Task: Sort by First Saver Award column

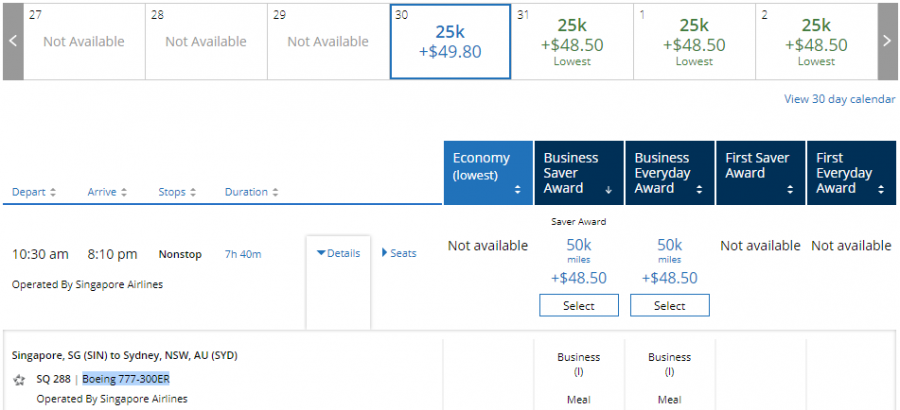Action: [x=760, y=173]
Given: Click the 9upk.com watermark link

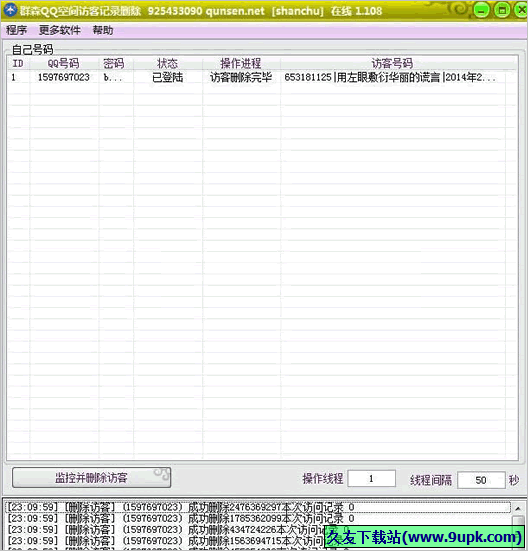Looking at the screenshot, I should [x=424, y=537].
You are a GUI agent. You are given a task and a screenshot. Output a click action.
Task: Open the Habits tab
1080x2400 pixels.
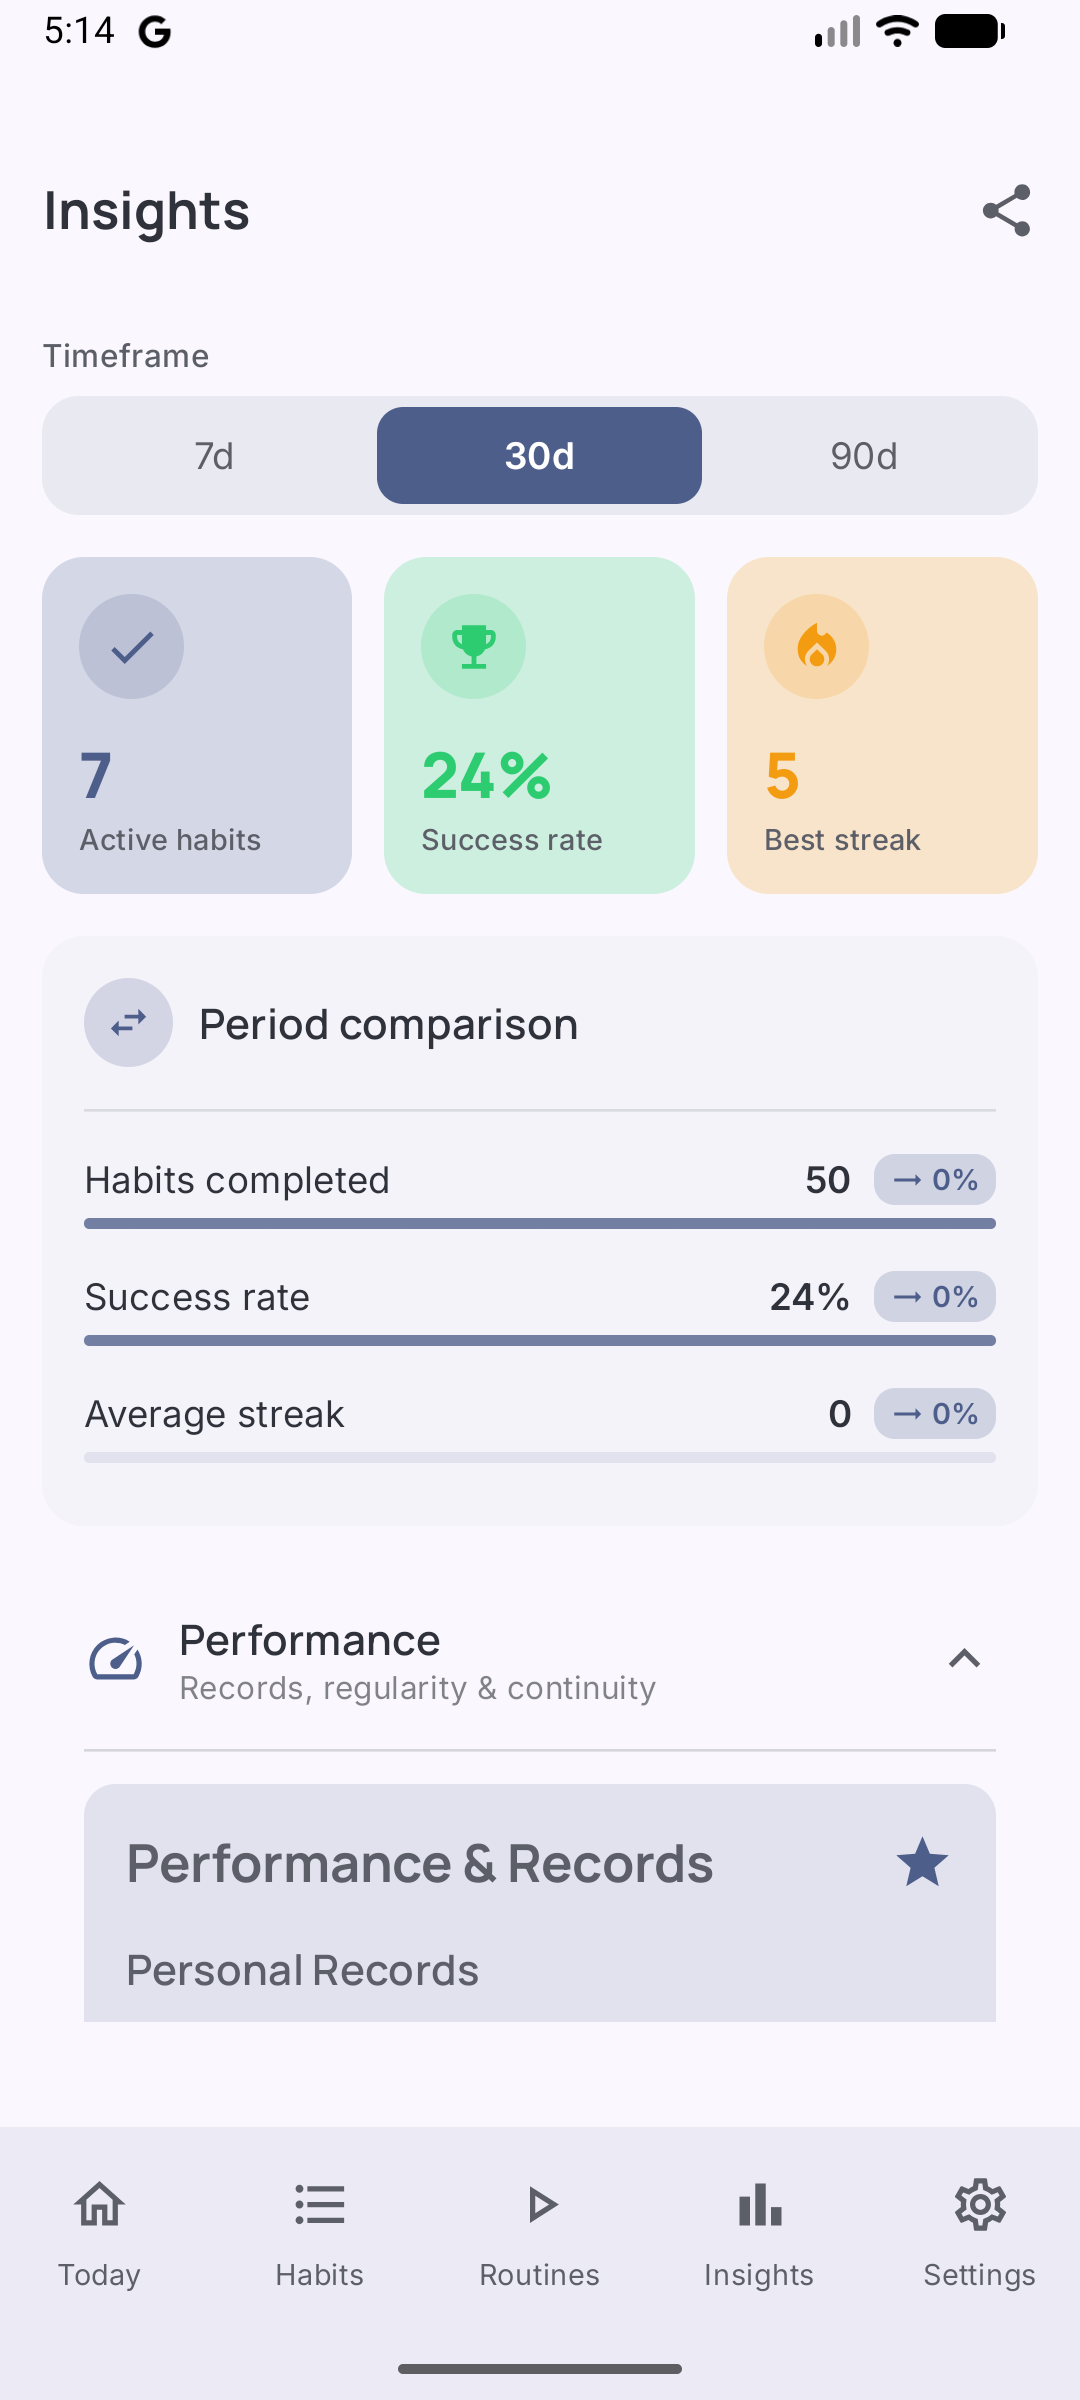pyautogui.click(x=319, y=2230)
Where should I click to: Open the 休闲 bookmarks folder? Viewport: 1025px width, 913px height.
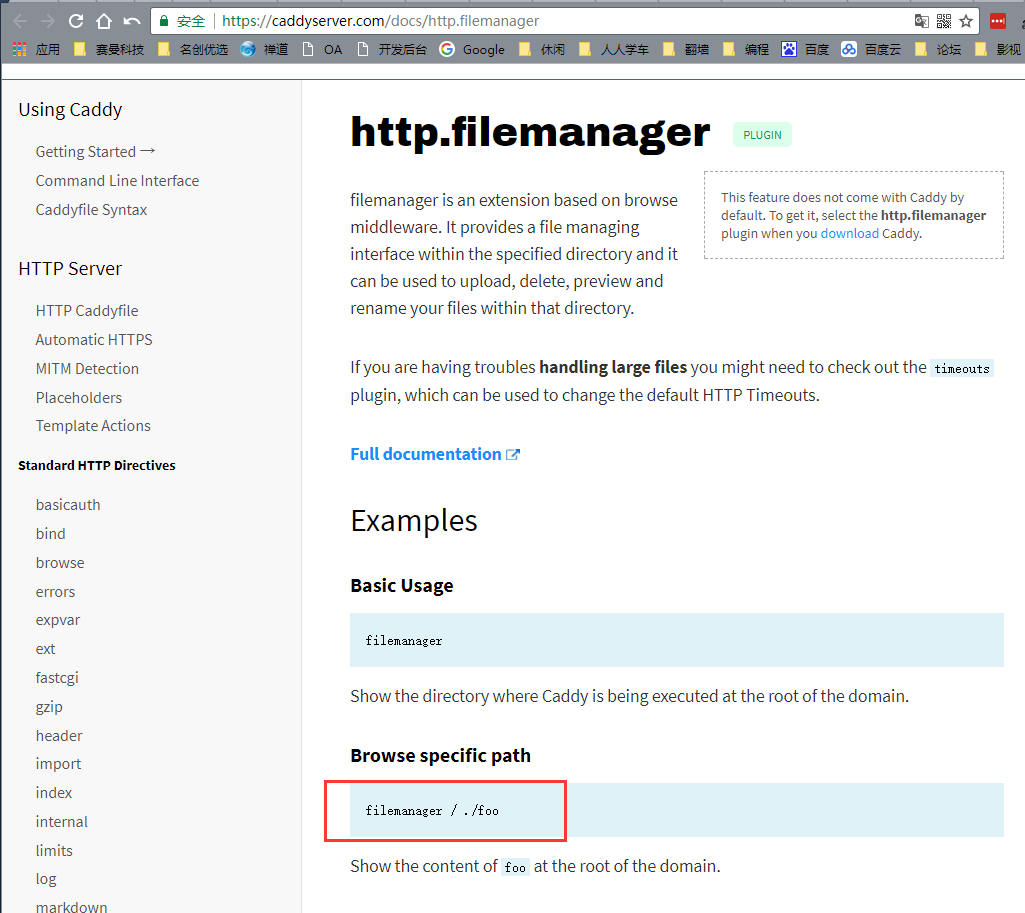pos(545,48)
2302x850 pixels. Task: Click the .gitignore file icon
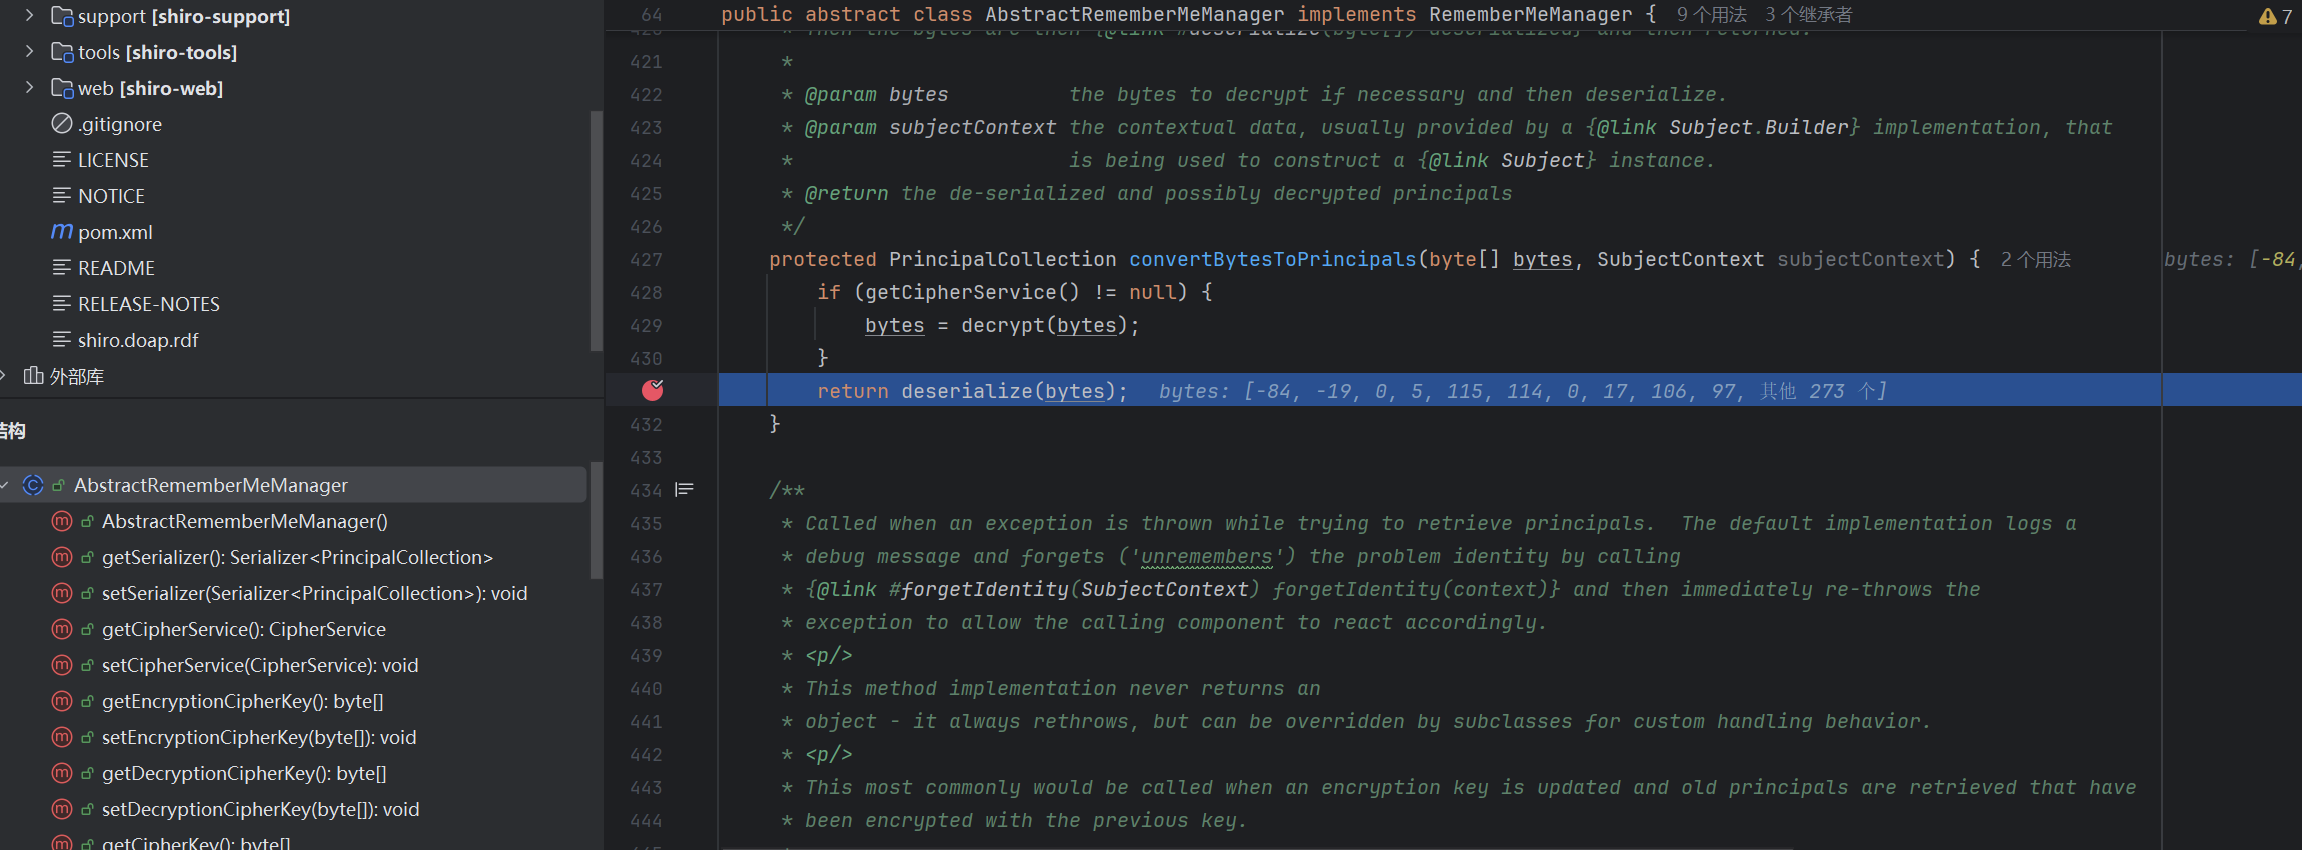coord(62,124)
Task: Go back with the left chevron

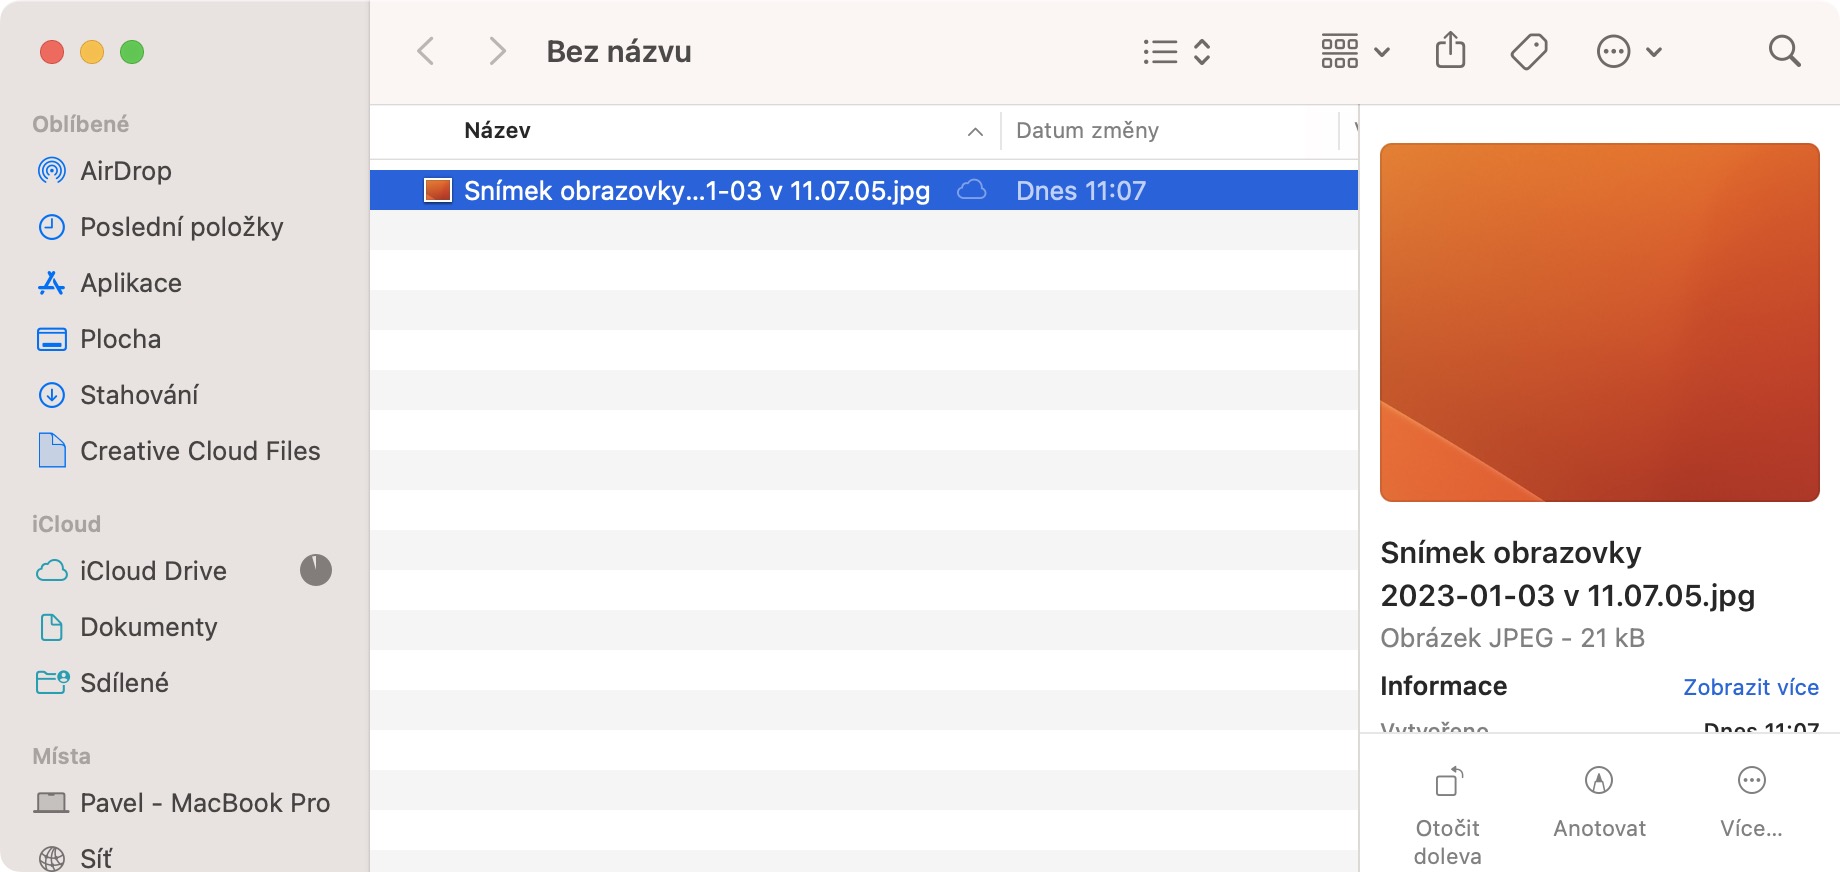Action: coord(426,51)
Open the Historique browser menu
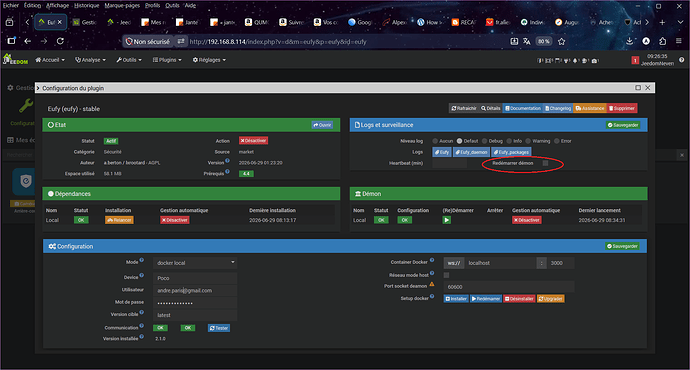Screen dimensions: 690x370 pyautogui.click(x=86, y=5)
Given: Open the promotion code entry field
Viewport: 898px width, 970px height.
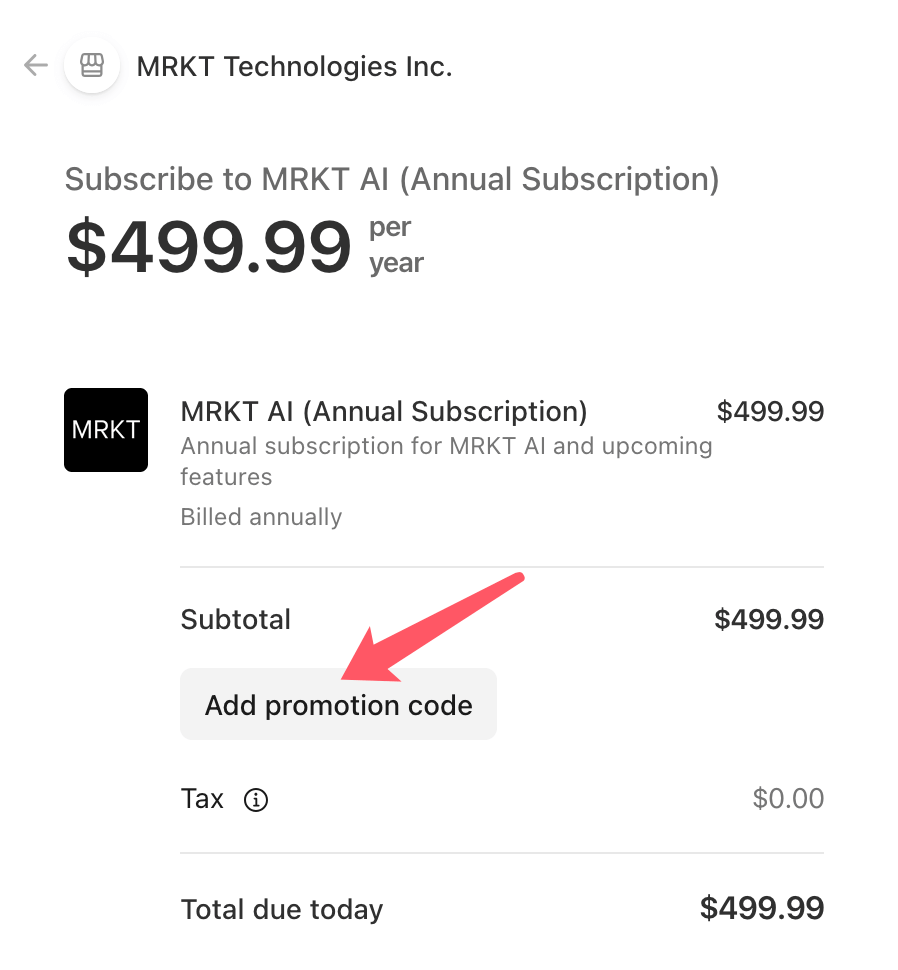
------------
Description of the task: All the lines above are to be reproduced exactly, except the pictures.

Your solution:
Task: Sort by First Saver Award column

Action: [x=760, y=173]
Given: Click the 9upk.com watermark link

Looking at the screenshot, I should [x=424, y=537].
You are a GUI agent. You are given a task and a screenshot. Output a click action.
Task: Open the Habits tab
1080x2400 pixels.
pyautogui.click(x=319, y=2230)
Where should I click to: Open the 休闲 bookmarks folder? Viewport: 1025px width, 913px height.
pos(545,48)
2302x850 pixels. Task: Click the .gitignore file icon
coord(62,124)
Task: Go back with the left chevron

Action: coord(426,51)
Open the Historique browser menu
Screen dimensions: 690x370 pyautogui.click(x=86, y=5)
Given: Open the promotion code entry field
Viewport: 898px width, 970px height.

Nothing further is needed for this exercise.